America’s foes and friends cast a critical eye on the U.S. military Monday following Defense Secretary Chuck Hagel’s preview of the budget he hopes to shape.
A massively reduced Army and the elimination of some major attack aircraft programs raised eyebrows in China, Iran, the U.K. and the United Arab Emirates, where local news services highlighted those points of the proposed defense budget Hagel will present to Congress next week.
In his speech Monday, Hagel tried to define America’s defense priorities drawing down from two protracted land wars in Iraq and Afghanistan, and instead focusing largely on the Asia-Pacific region, in keeping with President Barack Obama’s signature foreign policy. Hagel also referenced maintaining alliances in the Middle East and Europe, in that order, as well as engaging countries in other regions and hunting terrorists worldwide.
“Allies and enemies watch this closely,” said Barry Pavel, a defense budget expert with the Atlantic Council, on a conference call shortly after Hagel’s remarks Monday. The secretary’s carefully chosen words to define America’s engagement abroad presents a “unique packaging,” Pavel said, presenting newly framed regional priorities.

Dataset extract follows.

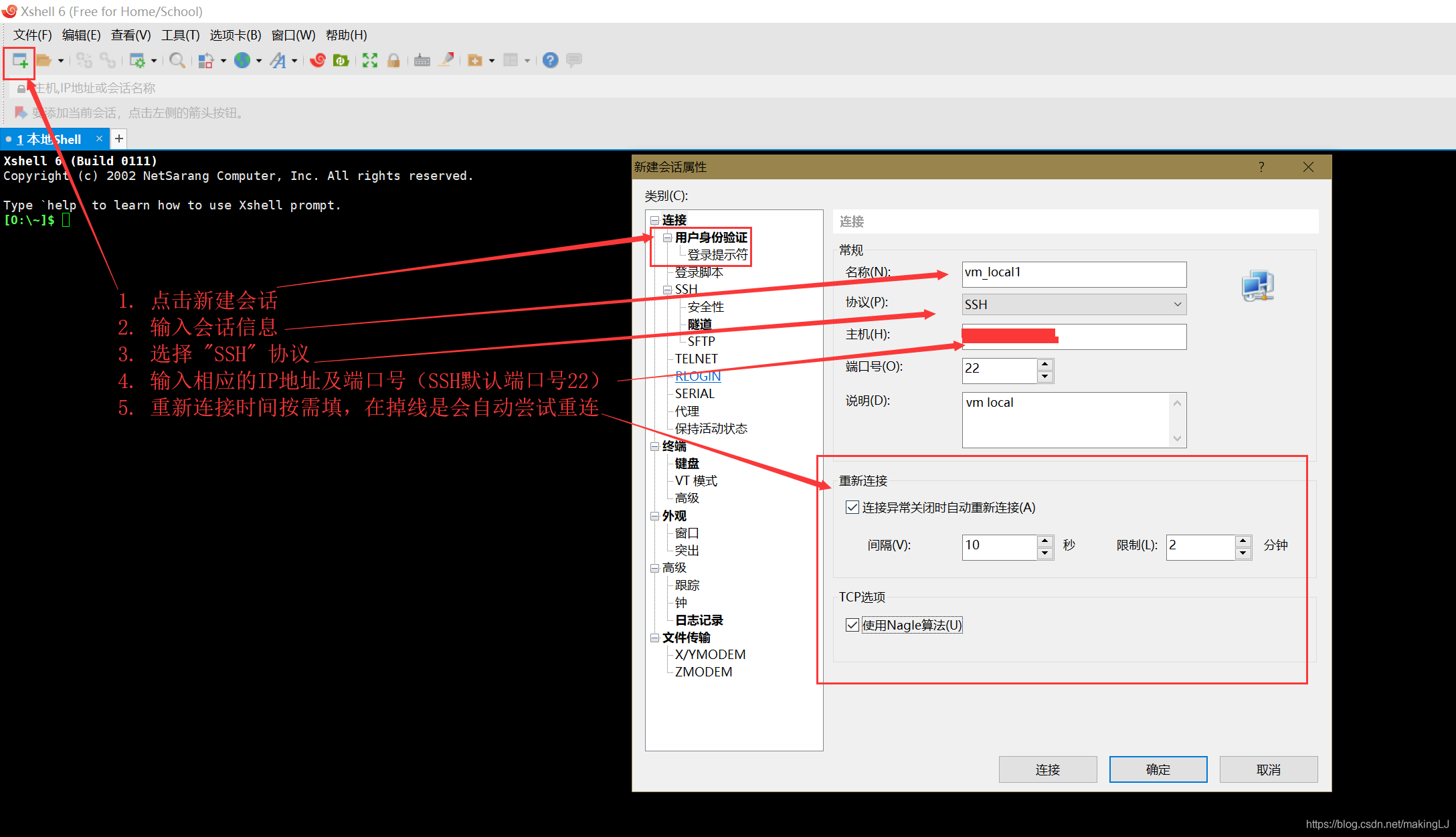Click the globe encoding icon

pos(242,61)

This will likely be drawn out further upon the release of the Quadrennial Defense Review, which the Pentagon is expected to release in the coming weeks.
Defense experts have questioned Hagel’s continued decision to draw down U.S. infrastructure in Europe, considered the chief staging ground for operations in North Africa and the Middle East.
“That really baffles me,” Pavel added.
NATO is based in Brussels and U.S. Africa Command is headquartered in Germany. Special response teams of 500 Marines were based in both Spain and Italy following the 2011 insurgent assault on a diplomatic compound in Benghazi, Libya. Hagel only singled out Europe Monday as an international region where these cuts will likely continue.
At the top of worldwide headline space sat the announcement of massive reductions to the Army, which would fall to a level unseen since the end of World War II. “Army cuts limit U.S. ability to wage war,” read one headline in the Times of London.
The secretary’s list of priorities includes trading aging aircraft like the clunky but reliable A-10 Thunderbolt II for futuristic alternatives such as the F-35 Joint Strike Fighter program, now considered the most expensive in defense history. The Pentagon will also retire the U-2 “Dragon Lady” spy plane for a drone alternative in the Global Hawk, representing the military’s widespread preference for cheaper and safer unmanned alternatives.
Defense officials, cautious to refrain from using the term “enemy,” claim these advancements will help the U.S. keep up with its competitors in China and Russia, and its need to perfect a “fifth generation fighter.”
Indeed, Russian state news service RIA Novosti all but ignored the U.S. defense announcement on Monday, opting instead to run stories about a new “laser shield” its military has developed for military optics, “future soldier” gear for ground forces and a new stealth fighter currently in the prototype stage.